[Stored dataset items]
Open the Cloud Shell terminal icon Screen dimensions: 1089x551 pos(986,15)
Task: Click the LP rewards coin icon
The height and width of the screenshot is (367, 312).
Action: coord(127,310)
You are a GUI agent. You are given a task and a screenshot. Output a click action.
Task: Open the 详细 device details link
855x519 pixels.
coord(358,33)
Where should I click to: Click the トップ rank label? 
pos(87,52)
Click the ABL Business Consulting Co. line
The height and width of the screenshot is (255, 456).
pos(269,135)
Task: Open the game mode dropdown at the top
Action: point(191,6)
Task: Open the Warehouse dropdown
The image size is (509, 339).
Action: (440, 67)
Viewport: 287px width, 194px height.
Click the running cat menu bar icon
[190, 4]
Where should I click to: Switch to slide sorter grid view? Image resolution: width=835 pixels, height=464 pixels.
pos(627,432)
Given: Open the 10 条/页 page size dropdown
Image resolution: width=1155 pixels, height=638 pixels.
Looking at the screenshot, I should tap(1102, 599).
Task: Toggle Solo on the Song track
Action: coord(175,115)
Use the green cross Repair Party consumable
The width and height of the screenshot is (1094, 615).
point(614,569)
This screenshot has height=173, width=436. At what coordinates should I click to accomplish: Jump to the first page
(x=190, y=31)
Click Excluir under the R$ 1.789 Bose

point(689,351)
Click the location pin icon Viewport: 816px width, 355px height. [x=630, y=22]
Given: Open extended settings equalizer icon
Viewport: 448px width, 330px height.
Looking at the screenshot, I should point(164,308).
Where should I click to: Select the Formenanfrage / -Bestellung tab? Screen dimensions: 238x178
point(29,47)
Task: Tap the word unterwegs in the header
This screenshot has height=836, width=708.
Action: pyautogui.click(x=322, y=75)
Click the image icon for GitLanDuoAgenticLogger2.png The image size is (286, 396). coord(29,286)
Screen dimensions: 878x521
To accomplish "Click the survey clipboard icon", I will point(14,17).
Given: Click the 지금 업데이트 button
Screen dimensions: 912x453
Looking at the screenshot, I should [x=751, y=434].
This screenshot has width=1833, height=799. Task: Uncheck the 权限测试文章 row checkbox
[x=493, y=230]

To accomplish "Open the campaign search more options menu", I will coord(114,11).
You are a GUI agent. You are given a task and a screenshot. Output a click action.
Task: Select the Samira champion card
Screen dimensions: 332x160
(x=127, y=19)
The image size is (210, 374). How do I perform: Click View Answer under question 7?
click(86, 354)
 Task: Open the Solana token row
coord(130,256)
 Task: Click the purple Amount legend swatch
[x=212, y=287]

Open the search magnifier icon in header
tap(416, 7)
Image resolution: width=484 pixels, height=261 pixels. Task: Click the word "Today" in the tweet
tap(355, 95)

:: EXERCISE ::
From the records above, copy each line that contains the word "will".

:: ANSWER TO THE EXERCISE ::
To accomplish "Click the survey clipboard icon", I will point(14,17).
To accomplish "Open the campaign search more options menu", I will coord(114,11).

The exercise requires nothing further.